Chronicle (Two-Disc Blu-ray/DVD Combo +Digital Copy) (2012)

Actors: Michael B. Jordan, Michael Kelly
Director: Josh Trank
Format: AC-3, Color, Director's Cut, Dolby, DTS Surround Sound, Dubbed, Subtitled, Widescreen
Language: English
Subtitles: English, French, Spanish
Region: A/1
Aspect Ratio: 1.85:1
Number of discs: 2
Rated: PG-13 (Parental Guidance Suggested)
Studio: 20th Century Fox
DVD Release Date: May 15, 2012
Run Time: 84 minutes




The worst thing you can say about Chronicle is that it isn’t quite as innovative as it wants to be. It borrows heavily from the “just plain folks” aspect of the Marvel Universe – the notion that having super powers doesn’t necessarily solve your problems – and takes it to a logical extreme.

It follows in the footsteps of revisionist comic stories like Kick-Ass and Heroes, with a healthy dose of moral ambiguity added for good measure. It also adopts the increasingly tired found footage format, a decision that presumably saves some money but does little to enhance the drama on display.

Beyond that, however, the filmmakers deliver a nifty little revision of the superhero story, infused with a great deal of thoughtfulness and a strong sense of what someone with superpowers would look like in our world. It focuses on three Seattle teenagers – abused Andrew (Dane DeHaan), popular Steve (Michael B. Jordan) and go-along-to-get-along Matt (Alex Russell) – who run afoul of a strange glowing meteor in the woods one night.

In the ensuing weeks, they develop astonishing powers of telekinesis, which they soon diversify into flight, strength, invulnerability and other typically superheroic traits. Naturally, none of it changes their youthful insecurities, their overconfidence, or the fact that they really don’t understand what they’re doing. Not-so-zany mayhem ensues.

Director Josh Trank bets heavily on human interaction and character to carry his story and comes up big. He aptly captures the emotional rawness of high school – the yearning search for individuality coupled with a desperate need to belong – and understands how the insertion of godlike abilities could drive this trio over the edge. At first they’re thrilled, then reckless, then sober at the slow realization of what they can (and still can’t) do. One of them ultimately cracks under the pressure, but he’s not a villain. The other two hope to stop him, but they’re not heroes. Their conflict echoes the recognizable rhythms of reality: messy and unpredictable, with plenty of shades of gray to layer the narrative.

### Data lines
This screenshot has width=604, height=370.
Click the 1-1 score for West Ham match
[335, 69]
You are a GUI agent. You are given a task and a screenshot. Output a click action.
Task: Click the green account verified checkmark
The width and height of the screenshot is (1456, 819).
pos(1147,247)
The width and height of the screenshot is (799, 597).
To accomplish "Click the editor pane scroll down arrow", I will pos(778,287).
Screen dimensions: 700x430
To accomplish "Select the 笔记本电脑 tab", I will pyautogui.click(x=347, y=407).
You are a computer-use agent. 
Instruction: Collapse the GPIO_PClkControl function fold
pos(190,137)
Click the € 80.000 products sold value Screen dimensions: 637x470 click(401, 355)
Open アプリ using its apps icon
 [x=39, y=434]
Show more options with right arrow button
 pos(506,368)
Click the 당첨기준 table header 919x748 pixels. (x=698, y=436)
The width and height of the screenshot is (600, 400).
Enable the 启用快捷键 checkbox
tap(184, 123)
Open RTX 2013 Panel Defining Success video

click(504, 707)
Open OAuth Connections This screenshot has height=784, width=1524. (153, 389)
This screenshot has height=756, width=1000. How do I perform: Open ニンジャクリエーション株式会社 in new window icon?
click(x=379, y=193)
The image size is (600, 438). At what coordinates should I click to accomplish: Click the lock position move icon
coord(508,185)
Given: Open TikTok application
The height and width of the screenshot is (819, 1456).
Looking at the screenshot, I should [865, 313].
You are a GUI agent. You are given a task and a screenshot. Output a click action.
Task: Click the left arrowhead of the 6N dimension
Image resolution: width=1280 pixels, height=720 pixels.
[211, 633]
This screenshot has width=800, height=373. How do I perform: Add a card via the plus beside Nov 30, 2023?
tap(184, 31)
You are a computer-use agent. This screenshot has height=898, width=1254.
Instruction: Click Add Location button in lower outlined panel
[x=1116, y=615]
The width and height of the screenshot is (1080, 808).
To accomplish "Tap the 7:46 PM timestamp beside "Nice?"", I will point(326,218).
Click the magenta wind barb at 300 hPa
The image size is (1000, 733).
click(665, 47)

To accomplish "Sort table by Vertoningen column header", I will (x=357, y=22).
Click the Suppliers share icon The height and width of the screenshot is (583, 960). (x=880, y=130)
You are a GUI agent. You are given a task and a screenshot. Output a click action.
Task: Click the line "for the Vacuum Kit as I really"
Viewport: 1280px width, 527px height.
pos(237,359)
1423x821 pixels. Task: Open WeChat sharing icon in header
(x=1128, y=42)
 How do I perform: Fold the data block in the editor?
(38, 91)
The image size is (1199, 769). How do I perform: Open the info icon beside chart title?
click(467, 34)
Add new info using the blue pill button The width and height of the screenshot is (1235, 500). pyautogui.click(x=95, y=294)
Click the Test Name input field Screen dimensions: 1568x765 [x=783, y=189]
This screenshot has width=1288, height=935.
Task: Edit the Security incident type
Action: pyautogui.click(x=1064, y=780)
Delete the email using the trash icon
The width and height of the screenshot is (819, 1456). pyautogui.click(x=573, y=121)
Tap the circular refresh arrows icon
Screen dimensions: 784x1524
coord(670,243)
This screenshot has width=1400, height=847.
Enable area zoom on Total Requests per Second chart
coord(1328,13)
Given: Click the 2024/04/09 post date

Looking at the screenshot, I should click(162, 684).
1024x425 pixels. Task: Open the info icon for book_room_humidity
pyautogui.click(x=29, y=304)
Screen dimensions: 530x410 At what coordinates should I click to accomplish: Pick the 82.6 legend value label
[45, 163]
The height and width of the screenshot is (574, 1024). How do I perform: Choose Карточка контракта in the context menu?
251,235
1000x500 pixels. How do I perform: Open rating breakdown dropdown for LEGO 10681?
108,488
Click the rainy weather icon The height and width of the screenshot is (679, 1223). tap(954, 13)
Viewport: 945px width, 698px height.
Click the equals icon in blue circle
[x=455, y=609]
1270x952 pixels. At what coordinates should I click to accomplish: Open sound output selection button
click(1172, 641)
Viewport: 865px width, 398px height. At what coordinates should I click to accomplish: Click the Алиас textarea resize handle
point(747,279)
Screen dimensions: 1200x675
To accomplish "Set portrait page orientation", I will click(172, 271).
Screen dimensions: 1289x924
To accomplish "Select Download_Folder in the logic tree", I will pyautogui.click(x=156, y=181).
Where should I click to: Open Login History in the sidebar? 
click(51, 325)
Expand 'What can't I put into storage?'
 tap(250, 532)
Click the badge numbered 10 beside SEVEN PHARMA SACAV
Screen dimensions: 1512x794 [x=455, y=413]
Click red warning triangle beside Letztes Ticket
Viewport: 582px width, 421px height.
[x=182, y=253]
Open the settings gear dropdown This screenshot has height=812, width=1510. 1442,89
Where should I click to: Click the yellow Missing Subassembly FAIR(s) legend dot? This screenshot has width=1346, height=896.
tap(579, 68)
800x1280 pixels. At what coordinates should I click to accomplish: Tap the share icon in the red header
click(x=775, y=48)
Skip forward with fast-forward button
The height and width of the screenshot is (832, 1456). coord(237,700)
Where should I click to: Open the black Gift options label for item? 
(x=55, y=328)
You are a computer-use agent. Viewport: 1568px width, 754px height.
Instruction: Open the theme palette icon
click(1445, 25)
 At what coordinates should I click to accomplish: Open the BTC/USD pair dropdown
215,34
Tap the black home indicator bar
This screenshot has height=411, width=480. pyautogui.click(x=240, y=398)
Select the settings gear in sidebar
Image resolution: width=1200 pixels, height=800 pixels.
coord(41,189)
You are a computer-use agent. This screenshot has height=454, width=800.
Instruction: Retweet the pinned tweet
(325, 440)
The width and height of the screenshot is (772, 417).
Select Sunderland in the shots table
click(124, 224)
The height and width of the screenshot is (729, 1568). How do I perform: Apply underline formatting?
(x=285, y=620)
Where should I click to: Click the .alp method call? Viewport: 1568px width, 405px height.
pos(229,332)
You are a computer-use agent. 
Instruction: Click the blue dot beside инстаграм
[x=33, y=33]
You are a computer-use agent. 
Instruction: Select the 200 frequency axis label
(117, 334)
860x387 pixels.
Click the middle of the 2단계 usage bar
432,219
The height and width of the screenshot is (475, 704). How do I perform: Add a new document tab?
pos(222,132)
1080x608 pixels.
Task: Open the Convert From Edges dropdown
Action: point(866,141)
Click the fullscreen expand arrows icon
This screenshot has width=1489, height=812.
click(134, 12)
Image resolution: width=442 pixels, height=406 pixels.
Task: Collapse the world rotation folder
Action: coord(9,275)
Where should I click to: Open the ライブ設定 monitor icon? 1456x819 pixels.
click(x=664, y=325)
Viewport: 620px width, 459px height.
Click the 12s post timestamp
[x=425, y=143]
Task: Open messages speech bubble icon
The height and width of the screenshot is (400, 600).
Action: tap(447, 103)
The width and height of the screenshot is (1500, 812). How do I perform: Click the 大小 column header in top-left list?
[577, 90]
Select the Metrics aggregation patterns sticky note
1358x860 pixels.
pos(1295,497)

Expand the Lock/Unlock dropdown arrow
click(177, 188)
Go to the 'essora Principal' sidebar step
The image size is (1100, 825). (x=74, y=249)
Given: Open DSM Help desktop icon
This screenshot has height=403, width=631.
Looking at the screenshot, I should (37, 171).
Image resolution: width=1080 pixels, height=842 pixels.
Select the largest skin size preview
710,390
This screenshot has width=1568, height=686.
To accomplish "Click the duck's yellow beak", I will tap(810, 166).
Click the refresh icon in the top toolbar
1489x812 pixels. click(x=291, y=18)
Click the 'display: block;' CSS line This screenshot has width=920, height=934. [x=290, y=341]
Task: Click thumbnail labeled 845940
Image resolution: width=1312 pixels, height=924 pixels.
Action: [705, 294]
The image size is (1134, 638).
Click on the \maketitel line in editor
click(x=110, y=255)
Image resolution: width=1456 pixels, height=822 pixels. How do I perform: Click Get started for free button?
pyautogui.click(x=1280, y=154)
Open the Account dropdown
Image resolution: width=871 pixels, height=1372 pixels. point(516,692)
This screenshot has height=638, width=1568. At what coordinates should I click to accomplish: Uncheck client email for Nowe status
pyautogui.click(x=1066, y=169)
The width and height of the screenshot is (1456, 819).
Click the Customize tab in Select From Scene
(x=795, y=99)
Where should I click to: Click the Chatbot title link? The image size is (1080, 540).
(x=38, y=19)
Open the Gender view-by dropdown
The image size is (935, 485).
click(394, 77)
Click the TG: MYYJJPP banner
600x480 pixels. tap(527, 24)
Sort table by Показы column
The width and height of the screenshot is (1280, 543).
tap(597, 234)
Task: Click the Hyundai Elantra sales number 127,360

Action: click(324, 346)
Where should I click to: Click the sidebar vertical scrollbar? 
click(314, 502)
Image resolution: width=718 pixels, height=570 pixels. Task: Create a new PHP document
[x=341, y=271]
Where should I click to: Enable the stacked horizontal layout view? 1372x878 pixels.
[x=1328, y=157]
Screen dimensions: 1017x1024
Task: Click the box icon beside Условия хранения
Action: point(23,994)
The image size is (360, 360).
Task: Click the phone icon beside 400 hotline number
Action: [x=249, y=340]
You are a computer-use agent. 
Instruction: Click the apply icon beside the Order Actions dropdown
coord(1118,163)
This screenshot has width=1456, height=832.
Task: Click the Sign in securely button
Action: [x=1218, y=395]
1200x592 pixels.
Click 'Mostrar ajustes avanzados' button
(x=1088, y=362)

### Exercise requirements
Please transcribe, word for word, the part of the Chronicle review that opens with the words "It follows in" and closes with "woods one night.".

### Full solution
It follows in the footsteps of revisionist comic stories like Kick-Ass and Heroes, with a healthy dose of moral ambiguity added for good measure. It also adopts the increasingly tired found footage format, a decision that presumably saves some money but does little to enhance the drama on display.

Beyond that, however, the filmmakers deliver a nifty little revision of the superhero story, infused with a great deal of thoughtfulness and a strong sense of what someone with superpowers would look like in our world. It focuses on three Seattle teenagers – abused Andrew (Dane DeHaan), popular Steve (Michael B. Jordan) and go-along-to-get-along Matt (Alex Russell) – who run afoul of a strange glowing meteor in the woods one night.